**EXERCISE OBJECTIVE**
Convert each line of the listing below into a row of a Markdown table with the columns "No." and "Line", numbering the rows in order and omitting blank lines. Leave the pictures out of the table.

**Rows from a screen grounding dataset**

= = = = =

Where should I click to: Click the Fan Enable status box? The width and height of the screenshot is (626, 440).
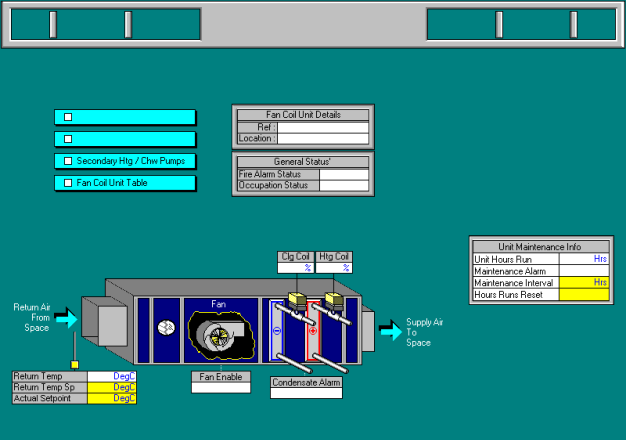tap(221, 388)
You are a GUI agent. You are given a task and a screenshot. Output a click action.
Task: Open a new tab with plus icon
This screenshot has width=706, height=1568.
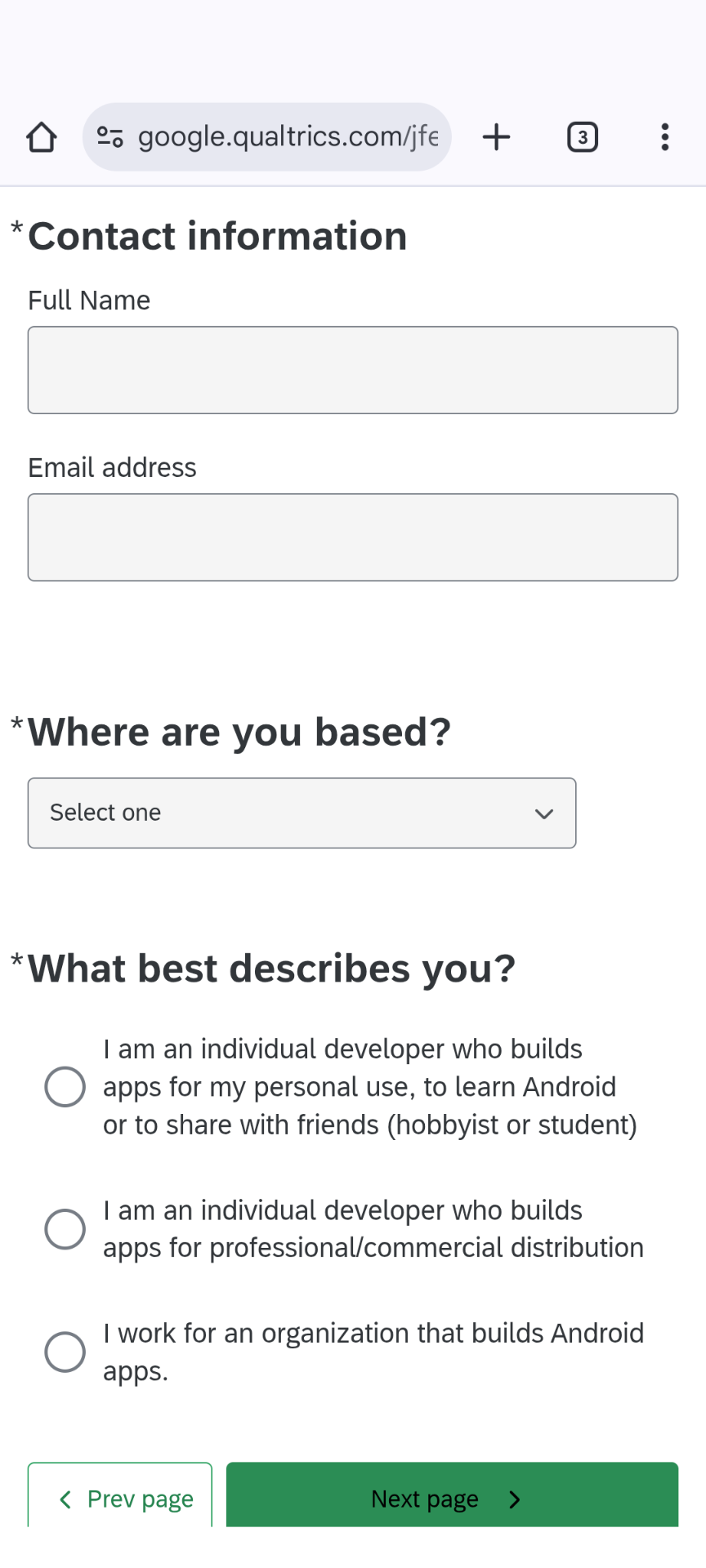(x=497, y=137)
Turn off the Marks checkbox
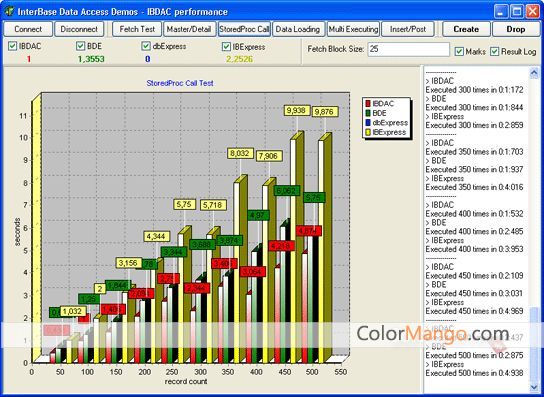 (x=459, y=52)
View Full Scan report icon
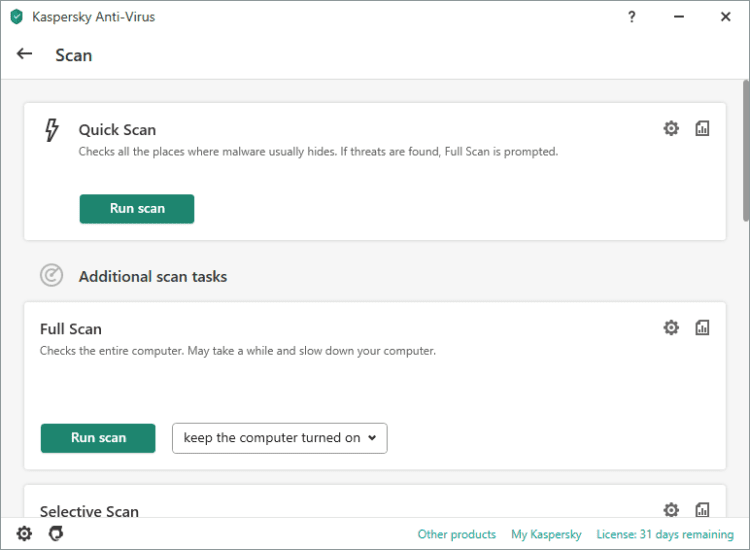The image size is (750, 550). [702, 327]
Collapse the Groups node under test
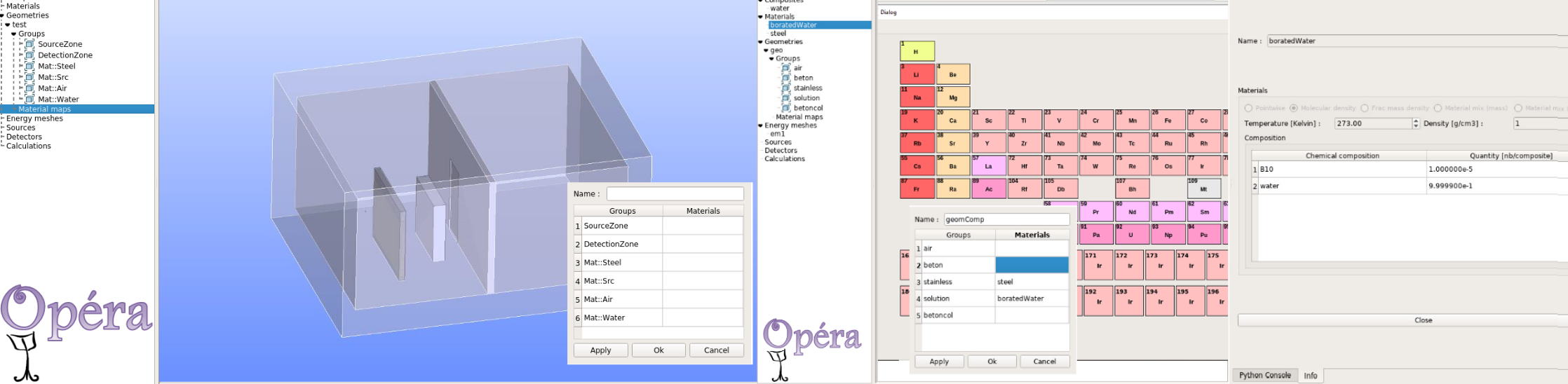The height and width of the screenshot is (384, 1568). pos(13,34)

= = = = =

**EXERCISE RESPONSE**
| No. | Line |
|---|---|
| 1 | Where should I click to: Click the Fan Enable status box? The width and height of the screenshot is (626, 440). |
| 2 | tap(221, 388) |
| 3 | You are a GUI agent. You are given a task and a screenshot. Output a click action. |
| 4 | Task: Open a new tab with plus icon |
| 5 | This screenshot has width=706, height=1568. |
| 6 | (x=497, y=137) |
| 7 | Turn off the Marks checkbox |
| 8 |  (x=459, y=52) |
| 9 | View Full Scan report icon |
| 10 | The image size is (750, 550). [702, 327] |
| 11 | Collapse the Groups node under test |
| 12 | The height and width of the screenshot is (384, 1568). pos(13,34) |